━━ TEXTO DE LEITURA ━━

Nos dias de hoje, o conservador defende a democracia liberal e o Estado intervencionista; em outros tempos, defenderia, com os mesmos argumentos, a monarquia absoluta e a escravidão. Mellão diz que para o conservador o novo não é necessariamente melhor que o velho. Mas a implicação lógica de sua doutrina vai além: tudo foi tentado e só o melhor sobreviveu; portanto, o que existe hoje em dia é melhor do que o que não existe (ou seja, não existe mais); logo, o novo (que não passa da repetição de algo velho e previamente descartado) é necessariamente pior que o velho. Somos anões em ombros de gigantes, e aparentemente incapazes de ver mais longe.

Isso é renegar a própria inteligência e deixar que os antepassados pensem por nós; uma forma de covardia intelectual, de se esconder atrás de uma autoridade supostamente infalível. E é também entregar o jogo completamente aos adversários. Pois a longevidade de uma instituição, embora dê a ela um caráter respeitável, não é prova de que ela é boa ou desejável em si. O socialista revolucionário apresenta um motivo para se ser contra a ordem democrática e liberal; como o conservador o rebate? "Nosso sistema é antigo". Mas pode ser antigo e péssimo, como eram as dinastias dos faraós. E cada mudança que os socialistas consigam impor (sob o nome de "reforma") vira, ela própria, uma instituição estabelecida, a ser preservada. O conservador defende hoje o que a esquerda defendia ontem.

━━━

AÇÕES NECESSÁRIAS>
a) Indique se cada afirmação abaixo concorda com o texto sobre o conservadorismo, respondendo sim ou não e citando literalmente as palavras do texto que decidem a questão.
(i) Mellão afirma que, para o conservador, o novo não é necessariamente melhor que o velho.
(ii) A longevidade de uma instituição prova que ela é boa.
(iii) O conservador defende hoje o que a esquerda defendia ontem.
b) Responda às perguntas abaixo com base no texto sobre o conservadorismo.
(i) O que o conservador defende nos dias de hoje?
(ii) Que exemplo de sistema antigo e péssimo é citado?
(iii) Sob que nome os socialistas impõem suas mudanças?
c) Retome o texto sobre o conservadorismo a partir do ponto em que ele termina.

━━ CONTEÚDO DOS DADOS ━━

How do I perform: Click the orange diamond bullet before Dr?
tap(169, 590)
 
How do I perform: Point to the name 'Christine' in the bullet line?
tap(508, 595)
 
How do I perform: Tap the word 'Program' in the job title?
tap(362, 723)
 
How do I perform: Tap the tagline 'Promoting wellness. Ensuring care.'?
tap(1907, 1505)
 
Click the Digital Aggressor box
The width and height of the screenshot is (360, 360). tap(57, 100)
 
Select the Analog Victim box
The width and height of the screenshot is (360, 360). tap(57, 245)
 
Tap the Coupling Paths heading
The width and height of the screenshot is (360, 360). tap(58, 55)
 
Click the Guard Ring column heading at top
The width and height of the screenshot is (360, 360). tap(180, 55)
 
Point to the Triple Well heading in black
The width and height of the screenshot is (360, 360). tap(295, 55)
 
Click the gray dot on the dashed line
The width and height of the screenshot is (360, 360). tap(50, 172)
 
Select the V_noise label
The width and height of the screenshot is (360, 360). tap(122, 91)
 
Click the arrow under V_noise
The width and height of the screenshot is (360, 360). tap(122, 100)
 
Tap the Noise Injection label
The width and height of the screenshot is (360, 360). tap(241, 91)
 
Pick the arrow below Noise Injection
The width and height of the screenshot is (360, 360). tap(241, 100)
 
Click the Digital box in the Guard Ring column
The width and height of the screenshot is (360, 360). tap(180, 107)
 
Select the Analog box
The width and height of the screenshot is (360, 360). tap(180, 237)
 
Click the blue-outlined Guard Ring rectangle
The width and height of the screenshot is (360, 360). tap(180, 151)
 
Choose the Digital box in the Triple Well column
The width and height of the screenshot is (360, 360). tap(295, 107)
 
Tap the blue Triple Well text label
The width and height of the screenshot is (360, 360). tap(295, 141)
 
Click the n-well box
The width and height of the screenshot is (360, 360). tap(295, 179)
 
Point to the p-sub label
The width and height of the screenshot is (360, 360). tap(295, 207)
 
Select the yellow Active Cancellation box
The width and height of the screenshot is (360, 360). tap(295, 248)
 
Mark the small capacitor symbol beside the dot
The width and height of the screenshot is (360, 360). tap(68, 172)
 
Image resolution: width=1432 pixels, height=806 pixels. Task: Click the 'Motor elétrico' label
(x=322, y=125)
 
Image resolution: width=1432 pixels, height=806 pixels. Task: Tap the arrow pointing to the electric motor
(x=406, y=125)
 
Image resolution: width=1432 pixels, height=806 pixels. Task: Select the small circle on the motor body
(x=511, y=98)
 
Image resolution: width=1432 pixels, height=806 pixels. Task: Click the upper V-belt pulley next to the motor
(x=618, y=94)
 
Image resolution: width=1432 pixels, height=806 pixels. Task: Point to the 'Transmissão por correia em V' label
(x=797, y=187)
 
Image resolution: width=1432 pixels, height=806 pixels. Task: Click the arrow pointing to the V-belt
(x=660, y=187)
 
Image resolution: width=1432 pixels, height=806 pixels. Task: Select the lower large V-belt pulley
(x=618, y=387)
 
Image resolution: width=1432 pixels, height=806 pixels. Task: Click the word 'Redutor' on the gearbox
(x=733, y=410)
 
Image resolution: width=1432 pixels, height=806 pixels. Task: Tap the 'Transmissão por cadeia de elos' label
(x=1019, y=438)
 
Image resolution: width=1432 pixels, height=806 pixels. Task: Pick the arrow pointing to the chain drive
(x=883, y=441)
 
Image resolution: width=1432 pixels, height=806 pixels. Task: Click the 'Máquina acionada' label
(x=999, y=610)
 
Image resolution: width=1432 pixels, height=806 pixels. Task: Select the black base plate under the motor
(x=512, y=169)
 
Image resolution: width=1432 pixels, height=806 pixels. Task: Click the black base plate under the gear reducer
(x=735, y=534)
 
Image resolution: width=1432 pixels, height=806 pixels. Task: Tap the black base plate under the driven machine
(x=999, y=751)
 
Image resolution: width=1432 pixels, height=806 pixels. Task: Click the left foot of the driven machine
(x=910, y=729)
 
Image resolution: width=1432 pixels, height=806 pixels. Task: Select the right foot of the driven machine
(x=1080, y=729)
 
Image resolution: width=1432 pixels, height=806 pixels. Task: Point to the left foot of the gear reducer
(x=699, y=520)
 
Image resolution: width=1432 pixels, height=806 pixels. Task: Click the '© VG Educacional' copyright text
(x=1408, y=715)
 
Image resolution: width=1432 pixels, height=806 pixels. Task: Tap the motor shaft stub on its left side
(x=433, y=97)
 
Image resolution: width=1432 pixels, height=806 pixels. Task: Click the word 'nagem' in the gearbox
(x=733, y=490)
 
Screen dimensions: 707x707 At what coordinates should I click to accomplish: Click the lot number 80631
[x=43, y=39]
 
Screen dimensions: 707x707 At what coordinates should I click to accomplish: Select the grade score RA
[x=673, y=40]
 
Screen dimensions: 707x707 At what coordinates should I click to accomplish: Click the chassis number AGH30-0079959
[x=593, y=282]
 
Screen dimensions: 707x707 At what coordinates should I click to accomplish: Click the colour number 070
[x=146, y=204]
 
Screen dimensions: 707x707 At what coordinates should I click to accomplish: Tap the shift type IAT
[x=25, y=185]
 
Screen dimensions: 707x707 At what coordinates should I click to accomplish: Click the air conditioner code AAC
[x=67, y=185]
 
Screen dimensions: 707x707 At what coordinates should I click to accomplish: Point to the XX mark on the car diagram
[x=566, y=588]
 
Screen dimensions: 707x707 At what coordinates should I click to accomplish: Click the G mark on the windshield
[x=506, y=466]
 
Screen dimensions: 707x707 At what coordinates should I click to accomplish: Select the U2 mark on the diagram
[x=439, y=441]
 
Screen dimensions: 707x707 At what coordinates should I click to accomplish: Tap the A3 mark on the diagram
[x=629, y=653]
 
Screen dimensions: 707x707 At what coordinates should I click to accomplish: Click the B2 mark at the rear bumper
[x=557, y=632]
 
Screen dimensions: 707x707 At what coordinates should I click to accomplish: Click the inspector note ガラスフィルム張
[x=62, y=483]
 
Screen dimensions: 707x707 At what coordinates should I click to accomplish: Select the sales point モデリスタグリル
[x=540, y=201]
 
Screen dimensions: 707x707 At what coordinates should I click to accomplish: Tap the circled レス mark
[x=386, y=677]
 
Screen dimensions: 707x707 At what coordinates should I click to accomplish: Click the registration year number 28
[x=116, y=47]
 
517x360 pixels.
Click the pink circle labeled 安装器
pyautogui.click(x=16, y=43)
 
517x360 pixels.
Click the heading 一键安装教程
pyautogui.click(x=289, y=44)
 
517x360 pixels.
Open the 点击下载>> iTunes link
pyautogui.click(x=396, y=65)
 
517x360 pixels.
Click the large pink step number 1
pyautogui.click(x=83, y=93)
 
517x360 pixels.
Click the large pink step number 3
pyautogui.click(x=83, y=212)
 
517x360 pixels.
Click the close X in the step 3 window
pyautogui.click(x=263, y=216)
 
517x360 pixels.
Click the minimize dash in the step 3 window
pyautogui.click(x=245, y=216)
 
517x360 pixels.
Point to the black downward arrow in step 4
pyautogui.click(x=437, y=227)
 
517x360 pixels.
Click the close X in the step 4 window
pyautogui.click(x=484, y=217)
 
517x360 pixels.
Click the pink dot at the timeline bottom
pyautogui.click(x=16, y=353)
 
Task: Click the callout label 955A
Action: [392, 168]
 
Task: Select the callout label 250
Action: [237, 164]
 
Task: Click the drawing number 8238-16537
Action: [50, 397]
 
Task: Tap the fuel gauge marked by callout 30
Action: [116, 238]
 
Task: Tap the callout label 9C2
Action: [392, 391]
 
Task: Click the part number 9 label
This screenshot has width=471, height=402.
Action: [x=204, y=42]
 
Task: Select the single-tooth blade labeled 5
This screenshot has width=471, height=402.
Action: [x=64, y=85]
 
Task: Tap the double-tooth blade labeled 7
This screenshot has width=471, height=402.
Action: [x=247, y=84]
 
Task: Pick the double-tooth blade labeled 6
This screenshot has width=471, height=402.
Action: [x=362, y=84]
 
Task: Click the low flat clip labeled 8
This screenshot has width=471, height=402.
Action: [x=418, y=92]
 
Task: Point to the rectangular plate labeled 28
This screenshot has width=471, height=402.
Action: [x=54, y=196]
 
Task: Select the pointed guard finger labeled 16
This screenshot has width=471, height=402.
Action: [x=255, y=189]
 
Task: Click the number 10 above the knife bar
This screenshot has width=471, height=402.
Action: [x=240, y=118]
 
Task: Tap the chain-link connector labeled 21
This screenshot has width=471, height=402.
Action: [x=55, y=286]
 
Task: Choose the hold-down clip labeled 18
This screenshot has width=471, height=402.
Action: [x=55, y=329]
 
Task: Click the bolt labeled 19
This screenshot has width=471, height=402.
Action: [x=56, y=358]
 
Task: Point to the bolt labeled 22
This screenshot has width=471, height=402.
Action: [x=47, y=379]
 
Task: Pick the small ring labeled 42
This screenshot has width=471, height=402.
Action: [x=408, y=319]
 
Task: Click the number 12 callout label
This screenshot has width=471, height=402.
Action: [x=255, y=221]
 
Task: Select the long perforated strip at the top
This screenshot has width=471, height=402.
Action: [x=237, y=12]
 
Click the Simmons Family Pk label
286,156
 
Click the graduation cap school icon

━━━

RESULTADOS DAS TAREFAS>
a)
(i) Sim: "Mellão diz que para o conservador o novo não é necessariamente melhor que o velho."
(ii) Não: "não é prova de que ela é boa ou desejável em si."
(iii) Sim: "O conservador defende hoje o que a esquerda defendia ontem."

b)
(i) A democracia liberal e o Estado intervencionista.
(ii) As dinastias dos faraós.
(iii) Sob o nome de "reforma".

c)
Muito sintomático é que Mellão oponha o conservador ao "radical", outro termo que não denota nenhuma posição concreta. O radical é aquele que é consistente em suas crenças e convicções, levando-as até suas consequências lógicas. Isso pode ser bom ou mau. O oposto do radical, o moderado, é aquele que, por insegurança, cria limites arbitrários a suas propostas, para que elas não fujam muito ao senso comum. Um pouco dessa "insegurança", desse conservadorismo, é saudável no campo da prática; afinal, é possível errar, e o avanço gradual rumo aos objetivos permite correções e desvios prudenciais de rota. Mas isso se aplica aos meios; no reino dos fins, quem não é "radical" é apenas inconsistente, medroso. E o conservadorismo é uma ideologia medrosa: subjuga sua mente ao peso do passado, como forma de fugir da responsabilidade (em verdade inescapável) do pensamento individual.

Idade não é critério de acerto. A tradição acumula muita sabedoria, mas muita burrice também. Para distinguir um do outro, preservando o bom e descartando o ruim, é preciso julgar a própria tradição à luz da razão. O verdadeiro inimigo do conservadorismo não é o socialismo, ou a esquerda (que pode ser conservadora, como são os nossos velhos conservadores - ACM, Sarney, etc. - e como era a elite do partido comunista na União Soviética), mas a razão.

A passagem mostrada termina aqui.